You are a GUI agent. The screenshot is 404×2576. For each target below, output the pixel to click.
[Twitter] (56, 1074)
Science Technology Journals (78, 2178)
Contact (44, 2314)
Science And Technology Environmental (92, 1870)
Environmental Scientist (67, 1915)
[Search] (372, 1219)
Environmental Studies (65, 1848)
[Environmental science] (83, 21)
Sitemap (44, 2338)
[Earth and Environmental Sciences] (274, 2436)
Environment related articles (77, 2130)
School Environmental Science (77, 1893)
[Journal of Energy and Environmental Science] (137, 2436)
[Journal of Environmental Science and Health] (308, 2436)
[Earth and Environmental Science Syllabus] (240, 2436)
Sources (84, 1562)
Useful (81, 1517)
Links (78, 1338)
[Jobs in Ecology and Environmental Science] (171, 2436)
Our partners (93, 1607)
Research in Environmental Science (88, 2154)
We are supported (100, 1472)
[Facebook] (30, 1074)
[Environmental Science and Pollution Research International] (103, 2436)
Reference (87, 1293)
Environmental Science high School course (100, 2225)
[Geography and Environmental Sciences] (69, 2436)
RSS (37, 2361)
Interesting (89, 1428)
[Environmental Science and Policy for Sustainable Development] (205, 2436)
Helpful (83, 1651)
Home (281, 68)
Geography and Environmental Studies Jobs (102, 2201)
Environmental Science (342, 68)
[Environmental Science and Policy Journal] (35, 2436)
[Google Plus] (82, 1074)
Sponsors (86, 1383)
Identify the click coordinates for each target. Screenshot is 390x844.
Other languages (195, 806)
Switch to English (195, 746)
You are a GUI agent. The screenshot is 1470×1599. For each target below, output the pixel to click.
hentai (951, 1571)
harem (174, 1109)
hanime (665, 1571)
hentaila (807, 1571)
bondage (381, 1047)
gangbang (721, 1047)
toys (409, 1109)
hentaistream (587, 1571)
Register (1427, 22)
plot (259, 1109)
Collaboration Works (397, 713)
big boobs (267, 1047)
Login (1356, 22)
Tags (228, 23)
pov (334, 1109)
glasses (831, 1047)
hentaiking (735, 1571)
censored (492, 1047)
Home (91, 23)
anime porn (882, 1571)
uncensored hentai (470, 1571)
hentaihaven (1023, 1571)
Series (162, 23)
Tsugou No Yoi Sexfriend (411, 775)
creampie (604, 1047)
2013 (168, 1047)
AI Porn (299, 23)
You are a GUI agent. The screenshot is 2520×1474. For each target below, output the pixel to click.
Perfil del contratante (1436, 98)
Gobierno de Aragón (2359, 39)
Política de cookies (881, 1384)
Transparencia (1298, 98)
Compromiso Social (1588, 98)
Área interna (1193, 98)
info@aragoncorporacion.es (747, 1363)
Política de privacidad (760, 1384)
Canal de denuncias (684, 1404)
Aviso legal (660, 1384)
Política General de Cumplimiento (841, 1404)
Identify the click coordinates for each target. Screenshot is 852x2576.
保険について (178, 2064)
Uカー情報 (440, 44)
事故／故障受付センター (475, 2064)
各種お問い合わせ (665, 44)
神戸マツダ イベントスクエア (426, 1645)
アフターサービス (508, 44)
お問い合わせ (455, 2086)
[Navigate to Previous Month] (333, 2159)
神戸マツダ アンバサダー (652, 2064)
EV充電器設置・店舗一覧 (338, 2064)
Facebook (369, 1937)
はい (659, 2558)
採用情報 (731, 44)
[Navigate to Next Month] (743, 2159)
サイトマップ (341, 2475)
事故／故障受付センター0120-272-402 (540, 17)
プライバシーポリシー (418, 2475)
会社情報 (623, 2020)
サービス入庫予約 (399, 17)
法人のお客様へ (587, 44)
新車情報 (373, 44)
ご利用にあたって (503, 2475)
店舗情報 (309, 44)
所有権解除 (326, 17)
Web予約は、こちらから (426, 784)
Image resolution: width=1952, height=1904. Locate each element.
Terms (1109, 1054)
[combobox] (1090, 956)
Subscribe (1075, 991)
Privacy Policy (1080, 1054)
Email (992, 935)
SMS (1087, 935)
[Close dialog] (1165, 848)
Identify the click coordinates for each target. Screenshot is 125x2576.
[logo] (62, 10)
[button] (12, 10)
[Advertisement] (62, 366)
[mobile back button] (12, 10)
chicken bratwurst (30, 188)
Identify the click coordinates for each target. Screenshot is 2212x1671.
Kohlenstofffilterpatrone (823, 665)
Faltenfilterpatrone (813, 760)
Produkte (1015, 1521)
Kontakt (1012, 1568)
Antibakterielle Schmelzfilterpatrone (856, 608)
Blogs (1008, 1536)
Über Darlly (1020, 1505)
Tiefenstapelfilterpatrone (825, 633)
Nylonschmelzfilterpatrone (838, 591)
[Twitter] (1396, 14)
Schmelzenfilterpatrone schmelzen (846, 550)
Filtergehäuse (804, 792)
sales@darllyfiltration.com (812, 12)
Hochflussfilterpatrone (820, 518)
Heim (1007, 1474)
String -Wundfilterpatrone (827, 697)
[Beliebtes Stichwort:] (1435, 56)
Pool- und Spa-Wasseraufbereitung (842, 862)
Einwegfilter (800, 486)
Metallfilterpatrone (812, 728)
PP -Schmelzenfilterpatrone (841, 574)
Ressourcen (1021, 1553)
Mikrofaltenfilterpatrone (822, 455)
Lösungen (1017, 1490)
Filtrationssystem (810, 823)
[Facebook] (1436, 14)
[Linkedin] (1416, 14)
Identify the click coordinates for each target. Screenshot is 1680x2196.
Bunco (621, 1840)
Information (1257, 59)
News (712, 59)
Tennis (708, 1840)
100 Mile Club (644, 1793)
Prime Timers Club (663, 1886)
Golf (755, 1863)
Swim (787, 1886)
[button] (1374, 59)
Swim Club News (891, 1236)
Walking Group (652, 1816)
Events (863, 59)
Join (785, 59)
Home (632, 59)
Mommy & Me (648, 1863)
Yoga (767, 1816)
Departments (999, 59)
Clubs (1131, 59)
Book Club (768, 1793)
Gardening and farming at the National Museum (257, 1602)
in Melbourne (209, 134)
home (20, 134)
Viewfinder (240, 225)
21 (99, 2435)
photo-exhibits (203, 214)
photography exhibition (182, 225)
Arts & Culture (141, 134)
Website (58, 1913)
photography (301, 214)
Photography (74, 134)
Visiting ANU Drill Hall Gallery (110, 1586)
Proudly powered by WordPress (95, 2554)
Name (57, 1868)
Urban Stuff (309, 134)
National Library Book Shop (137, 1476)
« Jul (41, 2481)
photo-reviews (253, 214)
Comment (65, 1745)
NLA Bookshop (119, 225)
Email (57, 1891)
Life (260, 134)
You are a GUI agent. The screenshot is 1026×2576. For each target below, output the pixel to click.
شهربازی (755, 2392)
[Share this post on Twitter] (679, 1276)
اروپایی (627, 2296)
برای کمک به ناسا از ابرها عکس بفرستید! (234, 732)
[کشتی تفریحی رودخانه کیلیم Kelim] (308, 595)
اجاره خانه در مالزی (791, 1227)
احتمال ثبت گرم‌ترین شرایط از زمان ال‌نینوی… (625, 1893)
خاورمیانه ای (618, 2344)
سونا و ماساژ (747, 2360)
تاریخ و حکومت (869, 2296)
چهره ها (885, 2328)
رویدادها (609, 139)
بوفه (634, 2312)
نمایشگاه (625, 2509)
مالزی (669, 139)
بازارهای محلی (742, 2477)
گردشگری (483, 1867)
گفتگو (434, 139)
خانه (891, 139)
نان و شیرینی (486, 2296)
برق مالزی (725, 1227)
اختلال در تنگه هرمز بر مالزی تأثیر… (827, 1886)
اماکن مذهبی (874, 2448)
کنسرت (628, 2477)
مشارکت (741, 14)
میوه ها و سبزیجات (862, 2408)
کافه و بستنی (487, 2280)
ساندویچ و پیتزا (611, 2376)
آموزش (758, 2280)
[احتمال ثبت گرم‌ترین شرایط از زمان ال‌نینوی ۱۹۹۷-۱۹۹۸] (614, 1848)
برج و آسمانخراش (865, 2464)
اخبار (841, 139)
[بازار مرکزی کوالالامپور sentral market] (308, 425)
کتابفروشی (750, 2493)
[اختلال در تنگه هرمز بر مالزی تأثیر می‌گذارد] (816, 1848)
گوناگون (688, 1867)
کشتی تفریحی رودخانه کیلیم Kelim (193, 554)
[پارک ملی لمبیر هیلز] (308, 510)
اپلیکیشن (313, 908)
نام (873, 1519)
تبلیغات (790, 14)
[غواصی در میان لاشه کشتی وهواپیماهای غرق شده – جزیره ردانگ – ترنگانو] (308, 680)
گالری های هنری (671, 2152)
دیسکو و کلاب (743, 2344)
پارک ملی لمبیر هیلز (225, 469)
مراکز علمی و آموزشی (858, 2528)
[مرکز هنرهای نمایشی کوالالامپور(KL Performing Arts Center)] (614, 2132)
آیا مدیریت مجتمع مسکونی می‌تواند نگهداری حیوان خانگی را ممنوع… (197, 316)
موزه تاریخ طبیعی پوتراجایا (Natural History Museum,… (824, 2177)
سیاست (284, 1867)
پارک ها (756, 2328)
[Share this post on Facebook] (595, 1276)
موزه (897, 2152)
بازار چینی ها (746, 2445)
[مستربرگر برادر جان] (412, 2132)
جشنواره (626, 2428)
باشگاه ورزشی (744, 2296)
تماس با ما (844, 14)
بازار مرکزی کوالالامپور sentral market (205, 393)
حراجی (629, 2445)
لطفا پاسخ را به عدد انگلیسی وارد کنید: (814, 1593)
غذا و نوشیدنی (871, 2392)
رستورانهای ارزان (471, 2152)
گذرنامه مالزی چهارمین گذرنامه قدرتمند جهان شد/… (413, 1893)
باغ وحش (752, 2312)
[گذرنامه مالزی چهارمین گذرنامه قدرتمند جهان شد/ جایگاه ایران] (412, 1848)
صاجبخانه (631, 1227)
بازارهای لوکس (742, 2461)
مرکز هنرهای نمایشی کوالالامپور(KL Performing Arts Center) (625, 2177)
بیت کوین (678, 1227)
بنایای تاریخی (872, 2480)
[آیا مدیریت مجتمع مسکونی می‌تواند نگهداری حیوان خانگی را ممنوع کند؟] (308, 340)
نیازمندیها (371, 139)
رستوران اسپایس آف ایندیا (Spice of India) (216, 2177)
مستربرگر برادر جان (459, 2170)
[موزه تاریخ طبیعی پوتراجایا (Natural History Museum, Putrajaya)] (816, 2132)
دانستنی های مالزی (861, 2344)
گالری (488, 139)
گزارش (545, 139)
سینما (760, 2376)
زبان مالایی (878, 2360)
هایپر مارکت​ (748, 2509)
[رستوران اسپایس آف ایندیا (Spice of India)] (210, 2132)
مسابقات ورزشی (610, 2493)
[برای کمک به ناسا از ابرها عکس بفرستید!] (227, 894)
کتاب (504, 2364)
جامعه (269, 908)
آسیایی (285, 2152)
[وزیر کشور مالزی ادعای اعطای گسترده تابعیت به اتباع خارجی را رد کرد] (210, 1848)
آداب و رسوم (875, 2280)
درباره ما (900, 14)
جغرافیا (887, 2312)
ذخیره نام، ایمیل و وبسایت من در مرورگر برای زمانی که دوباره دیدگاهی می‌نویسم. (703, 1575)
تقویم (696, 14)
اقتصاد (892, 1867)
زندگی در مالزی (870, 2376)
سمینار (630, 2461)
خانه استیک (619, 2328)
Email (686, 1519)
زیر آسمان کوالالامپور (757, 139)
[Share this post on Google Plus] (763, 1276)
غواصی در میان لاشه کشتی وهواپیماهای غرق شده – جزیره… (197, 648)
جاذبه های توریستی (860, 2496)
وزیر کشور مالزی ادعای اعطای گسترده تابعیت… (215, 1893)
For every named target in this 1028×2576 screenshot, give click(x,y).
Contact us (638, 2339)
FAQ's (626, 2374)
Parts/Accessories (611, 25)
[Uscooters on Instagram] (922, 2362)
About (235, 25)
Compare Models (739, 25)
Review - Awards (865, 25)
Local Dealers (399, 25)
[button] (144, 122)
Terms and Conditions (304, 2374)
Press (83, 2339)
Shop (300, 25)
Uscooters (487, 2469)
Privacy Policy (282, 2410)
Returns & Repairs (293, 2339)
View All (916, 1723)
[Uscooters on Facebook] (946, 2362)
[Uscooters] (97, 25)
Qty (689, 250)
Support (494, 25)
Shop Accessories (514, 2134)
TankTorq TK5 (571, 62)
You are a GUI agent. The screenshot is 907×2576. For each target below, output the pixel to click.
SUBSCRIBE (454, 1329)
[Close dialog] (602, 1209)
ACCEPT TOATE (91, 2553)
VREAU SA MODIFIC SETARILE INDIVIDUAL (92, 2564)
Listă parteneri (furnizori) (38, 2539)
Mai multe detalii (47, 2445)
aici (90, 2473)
• • •
### WHAT YOU WILL DO
Every line of the material that holds "شرایط" should be copied out as the answer.

### OUTPUT OF THE TASK
احتمال ثبت گرم‌ترین شرایط از زمان ال‌نینوی… (625, 1893)
[احتمال ثبت گرم‌ترین شرایط از زمان ال‌نینوی ۱۹۹۷-۱۹۹۸] (614, 1848)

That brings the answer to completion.